• RECORDS TO PROCESS:

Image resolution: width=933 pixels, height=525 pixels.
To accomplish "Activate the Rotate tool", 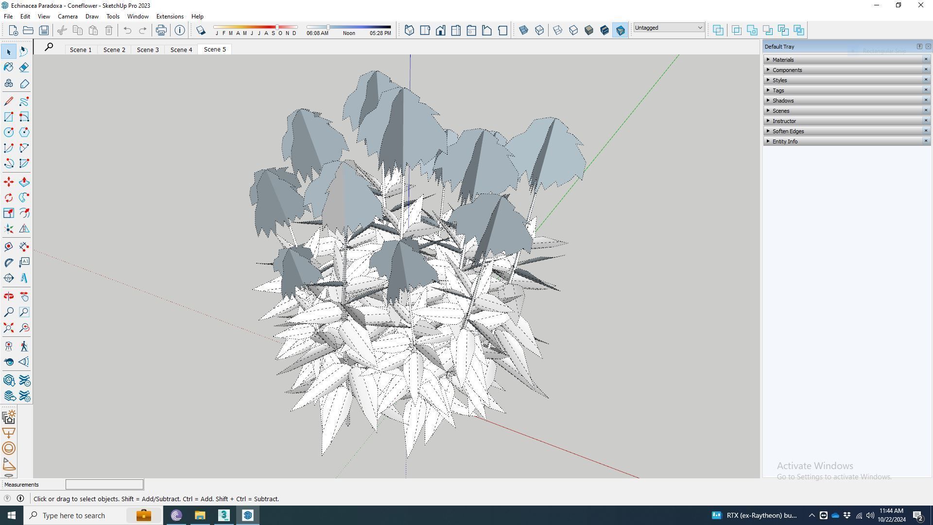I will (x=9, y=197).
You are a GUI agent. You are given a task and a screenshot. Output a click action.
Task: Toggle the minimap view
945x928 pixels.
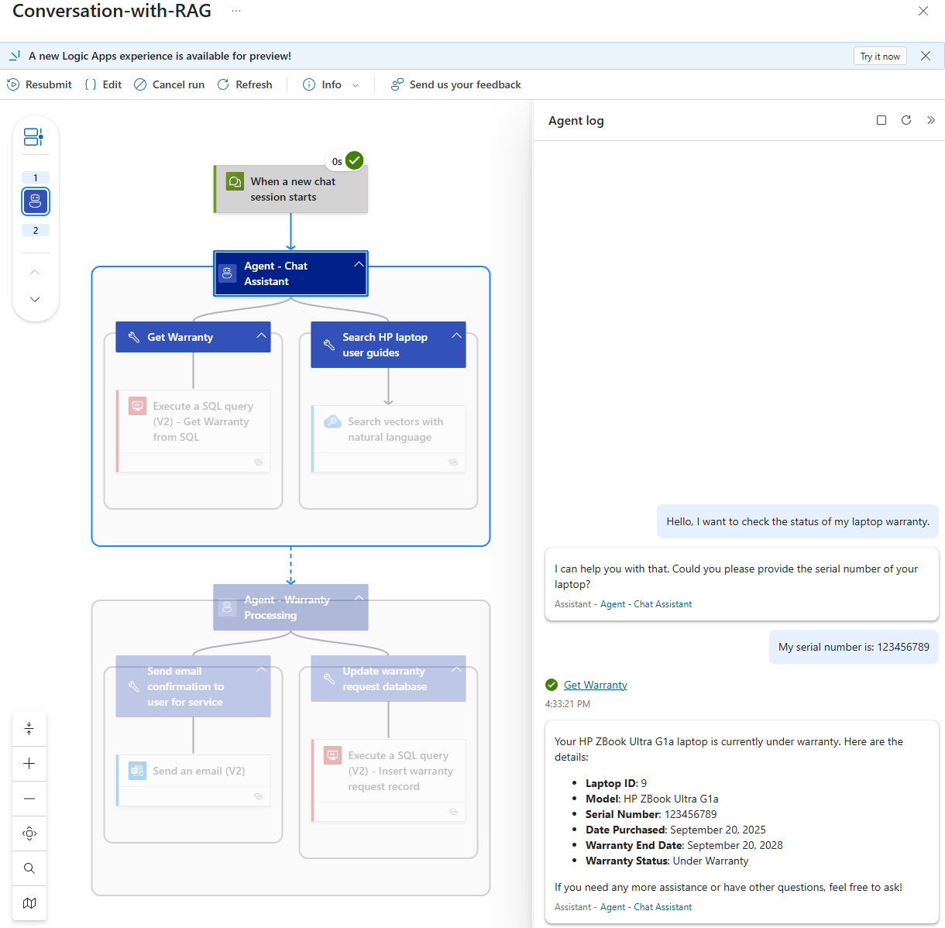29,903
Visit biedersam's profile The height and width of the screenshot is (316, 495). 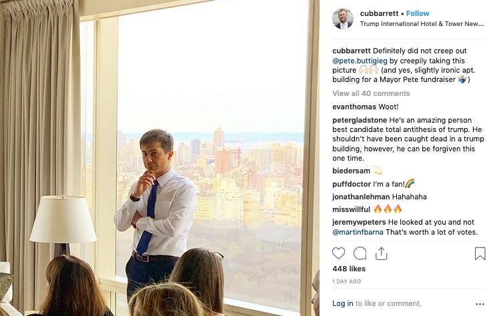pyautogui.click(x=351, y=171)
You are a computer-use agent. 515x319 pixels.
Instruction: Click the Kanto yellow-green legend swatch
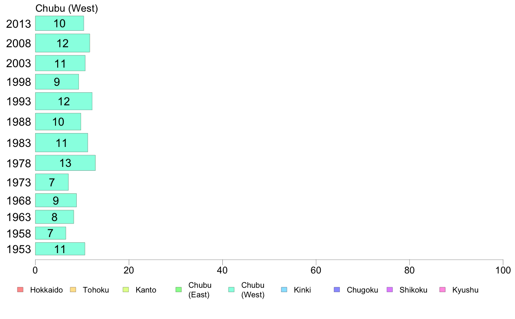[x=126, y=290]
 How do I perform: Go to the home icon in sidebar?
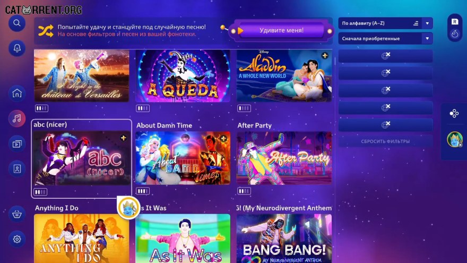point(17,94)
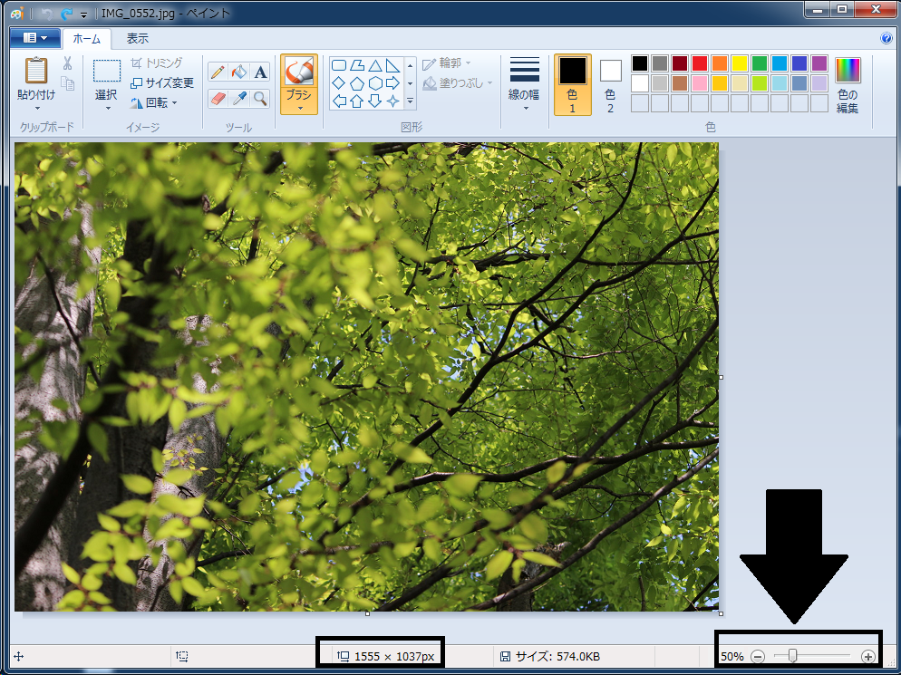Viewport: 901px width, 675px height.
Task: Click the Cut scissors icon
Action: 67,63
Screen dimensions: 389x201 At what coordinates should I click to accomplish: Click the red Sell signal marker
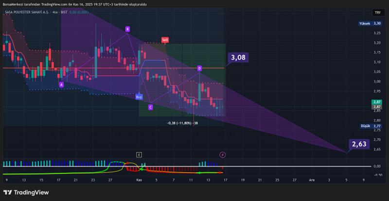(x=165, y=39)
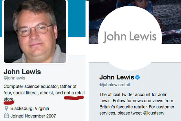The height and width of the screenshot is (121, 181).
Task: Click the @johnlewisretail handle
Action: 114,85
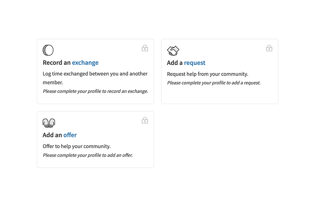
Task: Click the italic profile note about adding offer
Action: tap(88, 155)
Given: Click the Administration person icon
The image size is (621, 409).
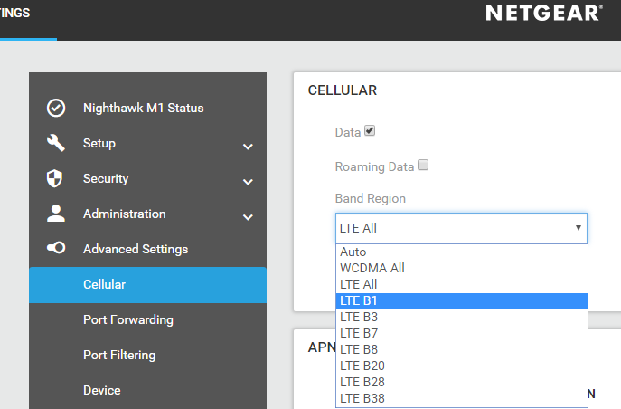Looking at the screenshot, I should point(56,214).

• WHAT TO WORK ON: Count the lines above that contain the string "agent", treating uppercase and lowercase as different. Reply with the number only.

• ANSWER TO THE EXERCISE: 2